Supplied text:
━━━━━━━━━━

GandalfElGris wrote:
As for the people who hate reading programming books (and I wonder if they even read any kind of book), I've seen too many of the kind writing (or rather copying and patching) code they don't understand, yielding to error-prone, unmantainable, non-reusable code.
meh. the point you'd really want to make is that people who read books don't make those mistakes. but if you actually tried to make that point, i'd ask to see your data.
GandalfElGris wrote:
and I wonder if they even read any kind of book
what on earth could you mean by that? personally, i read about a book a month: fiction, non-fiction, scientific, essays, whatever looks good - but none of them are programming books.
Chris Losinger wrote:
meh. the point you'd really want to make is that people who read books don't make those mistakes. but if you actually tried to make that point, i'd ask to see your data.

━━━━━━━━━━

Given material:
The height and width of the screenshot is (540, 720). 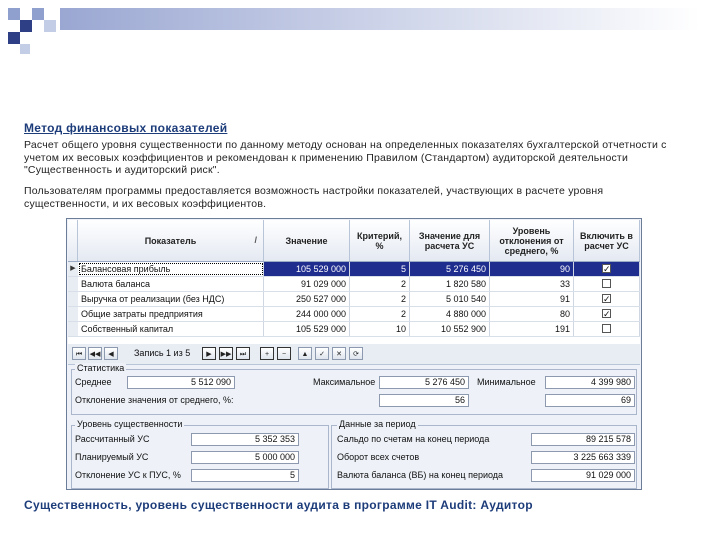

━━━━━━━━━━

Brief 1:
Answer these questions about the forum discussion about programming books:
(a) In the reply that begins "meh.", what would the writer ask to see?
(b) How often does the writer of "personally, i read about a book a month" read a book?
(c) Which kinds of books does that writer list?
Brief 2: Resume the forum discussion about programming books from the point where it stops.
The data has nothing to do with the forum discussion about programming books.

Answer area 1:
(a) Data.
(b) About once a month.
(c) Fiction, non-fiction, scientific books, essays and whatever looks good, but no programming books.

Answer area 2:
How would you know my point better than myself? Anyway granted, a lot of programmers who read programming books do the same and worse mistakes. But they are simply lousy programmers, and would remain lousy with or without reading. My point would really be that I don't see how anyone could learn concepts like modeling, methodologies, frameworks, algorithms, etc., without reading or attending a class -which you also despise-. I wonder how you've learnt these concepts by just reading source code. I must agree with you, however, that many programming books are bad. Most of them show you how to code in a particular language through sample code and algorithms, but they don't teach you how to write applications using a certain methodology -for which a chosen language is needed-.
Chris Losinger wrote:
what on earth could you mean by that? personally, i read about a book a month: fiction, non-fiction, scientific, essays, whatever looks good - but none of them are programming books.
Good for you. I didn't mean for you taking it personally, but I've known quite a few students & programmers who hate reading programming books just because they don't like reading any kind of books.